Activity:
Using the records below, copy exactly the part that opens with the line holding "The width and" and closes with the line holding "This screenshot has width=746, height=420.", minus the pictures.

Available data:
>>>

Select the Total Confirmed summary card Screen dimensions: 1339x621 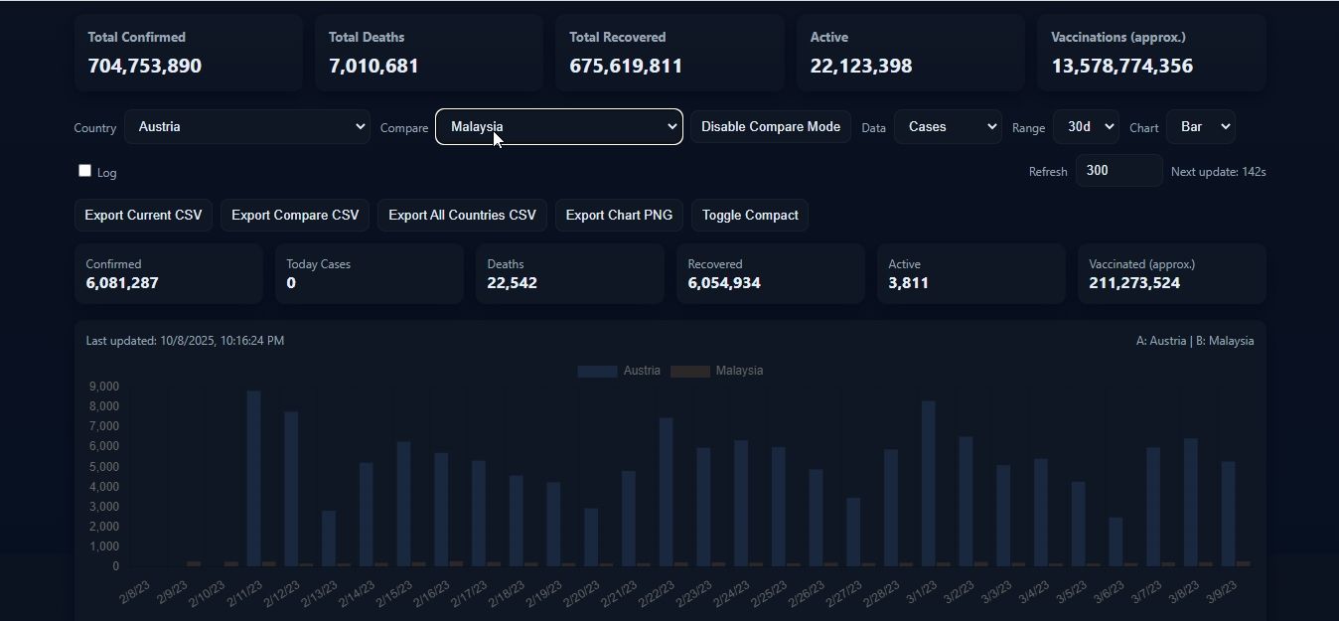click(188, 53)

<<<
>>>

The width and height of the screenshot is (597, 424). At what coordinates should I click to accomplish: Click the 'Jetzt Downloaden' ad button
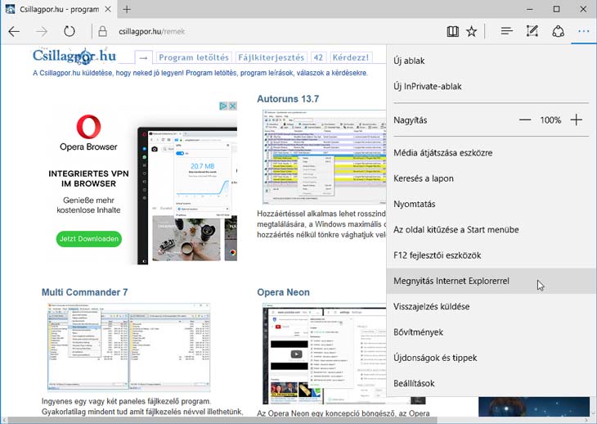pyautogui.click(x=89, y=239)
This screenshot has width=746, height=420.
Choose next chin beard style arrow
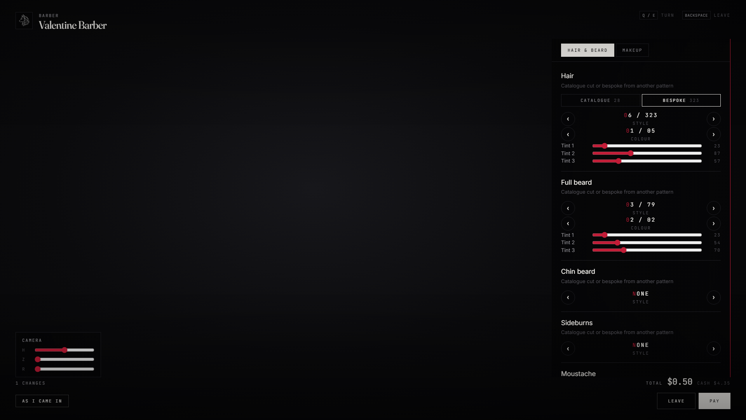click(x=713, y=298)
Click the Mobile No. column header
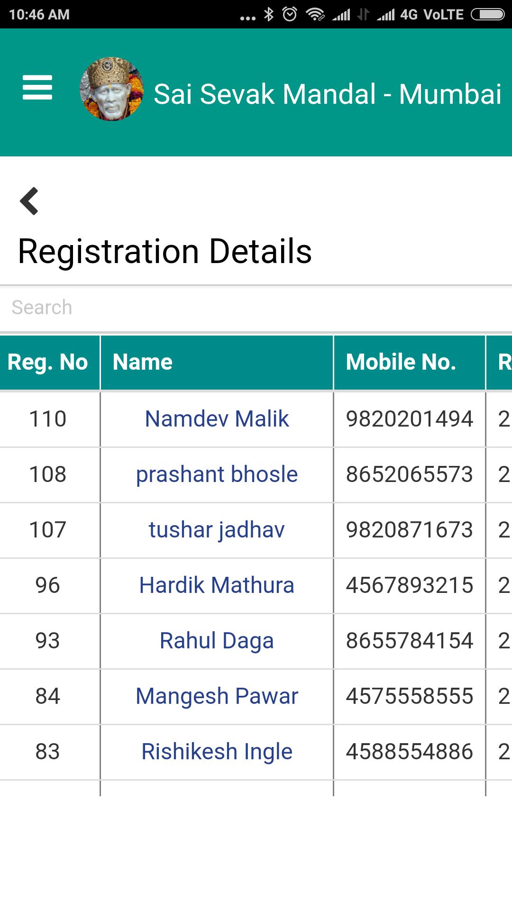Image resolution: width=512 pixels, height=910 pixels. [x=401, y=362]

<<<

Problem solution:
The width and height of the screenshot is (597, 424). At what coordinates should I click to accomplish: Click the 'Jetzt Downloaden' ad button
pyautogui.click(x=89, y=239)
This screenshot has width=746, height=420.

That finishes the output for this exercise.